Alimentare la dipendenza e trattenere gli utenti è quindi una scelta deliberata di design. Dietro la facciata intellettuale di uno dei giochi più cerebrali al mondo, si nasconde una logica identica a quella dei social network: trattenere l’attenzione, a qualsiasi costo.
Il Regolamento UE 2022/2065, al quale Chess.com dichiara di essere conforme, all'articolo 25, comma 1, recita:
I fornitori di piattaforme online non progettano, organizzano o gestiscono le loro interfacce online in modo tale da ingannare o manipolare i destinatari dei loro servizi o da materialmente falsare o compromettere altrimenti la capacità dei destinatari dei loro servizi di prendere decisioni libere e informate.
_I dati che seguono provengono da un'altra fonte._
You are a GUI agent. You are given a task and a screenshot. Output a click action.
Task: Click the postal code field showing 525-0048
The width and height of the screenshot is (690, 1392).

Non ho le competenze per stabilire se la condotta di questo o di altri siti di scacchi online configuri una violazione sanzionabile del Regolamento UE, ma il quadro generale della situazione è che anche queste aziende non agiscono abbastanza nell'interesse dei loro utenti.
Disintossicarsi dagli scacchi online è una cosa buona, perché non significa smettere di amare il gioco, ma riconsegnarlo al suo ritmo naturale: quello lento, profondo, silenzioso di una classica partita sulla scacchiera.